Fundera dives into the differences between the two employee classifications. You may have a wage and hour violation claim and not realize it.
One of the biggest differences between employees and independent contractors is how employers handle taxes for the two. For standard employees, companies must withhold Social Security, state, Medicare, local and income taxes from their paychecks. Employers also pay some taxes on an employee’s behalf.
If the company hired you as an independent contractor, you cover your own taxes from whatever pay you receive. Specifically, you must pay both the employer and employee portion of your state and federal taxes.
Besides taxes, you may also refer to common law to determine your proper employment status.

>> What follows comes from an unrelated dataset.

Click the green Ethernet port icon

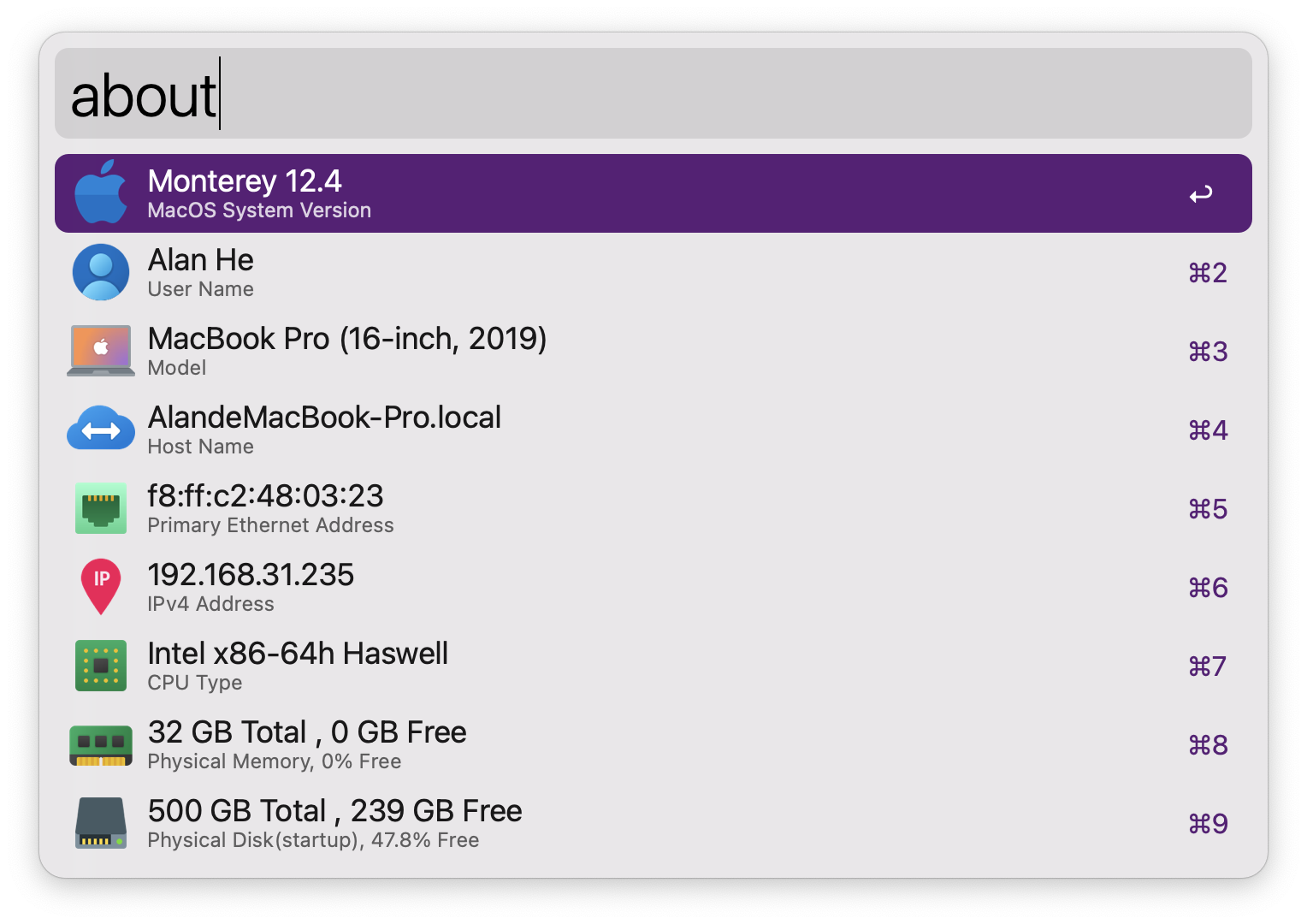101,508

If your employer dictates how you work and what you work on, then you qualify as an employee. The same applies if the company supplies you with materials and equipment to carry out your work duties. Do you receive benefits such as vacation time, paid time off and health insurance? If so, you work as an employee.
If you have the freedom to set your own schedule and decide your own work strategy, then you classify as an independent contractor. Contractors also work for multiple clients and customers, not just one. If you help the general public as a trade or building contractor or financial or health care professional, then you may meet the criteria for an independent contractor.
Do not let your employer get away with misclassifying you. It could be an innocent mistake, or it may be an effort to avoid paying you a fair wage.